§ **EXCERPT TO READ**
####

Introduction
The problem of fake news has been ever increasing with the booming age of internet where thoughts, and information can be conveyed to the whole world with a single press of a button. Fake news are spread everywhere, by everyone, knowingly or unknowingly, from whatsapp messages of our uncles to even large media houses. False information is shared with intentions of political gain or for spreading propaganda against particular casts, creed, race or religion, hence this is a very critical issue in today’s world.
We present the solution to the task of differentiating the fake news from authentic ones by using Deep Learning architectures. Automated detection of fake news is a hard task to accomplish as it requires the model to not only understand nuances in natural language, but also understand how related or unrelated the reported news is when compared to real news, instead of a binary classification task. To address these gaps, we present a Neural Network architecture combined with Natural Language Processing techniques to accurately predict the stance for a given news article.
Dataset
To train our Neural Network for this task, we have used two datasets which comprise of news articles from the time of US Presidential election of 2016 from various media houses and sources.
These two datasets have been merged together to create a larger dataset for training and validation with a random shuffle and a test split ratio of 0.35 (this is relatively high to counter overfitting). You can find the merged dataset here.
Exploratory Data Analysis
- Event Rates
- Train Dataset: 0(Real) - 10333(49.24%) 1(Fake) - 10654(50.76%)
- Test Dataset: 0(Real) - 5564(49.23%) 1(Fake) - 5738(50.769%)
- Overall: 0(Real) - 15897(49.16 %) 1(Fake) - 16428(50.84 %)
- Sentiment Analysis of Dataset -
- We trained the model with only CNN backbone on IMDB movie rating dataset with labels being 1 and 0 i.e. Positive and Negative.

####

§ **SOURCE DATA**
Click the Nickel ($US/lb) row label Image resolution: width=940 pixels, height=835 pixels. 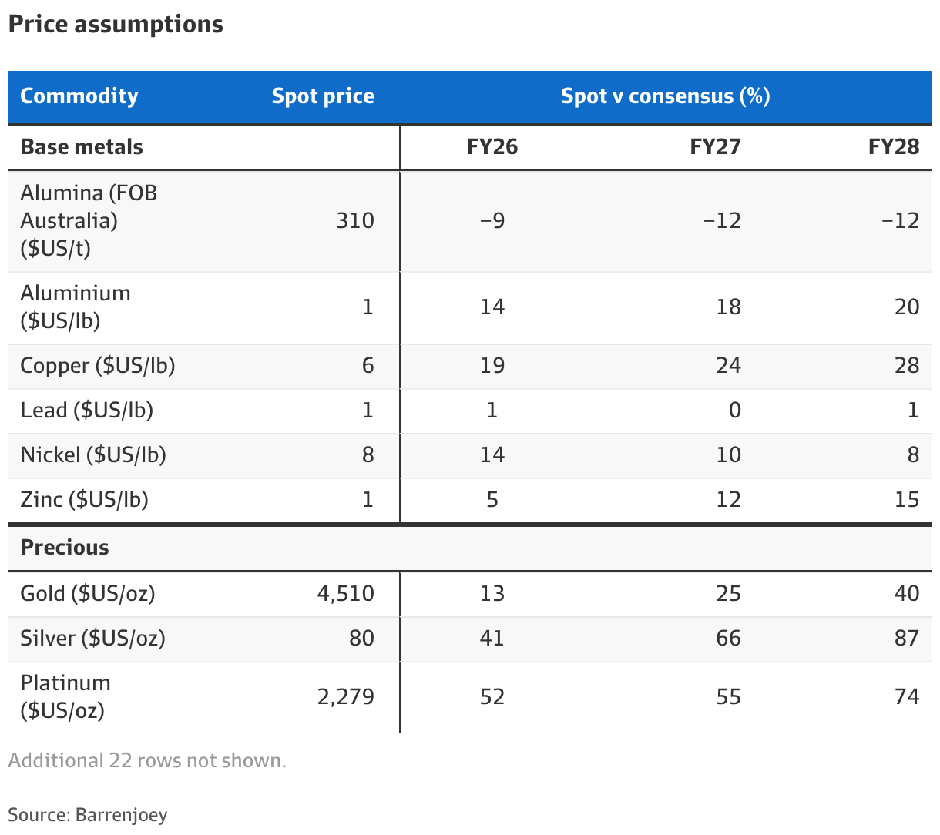93,454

####

§ **TO DO**
According to the text on fake news detection, what test split ratio was used when the two datasets were merged? The material is not required for what follows.

§ **ANSWER TO THIS PROBLEM**
A test split ratio of 0.35 was used.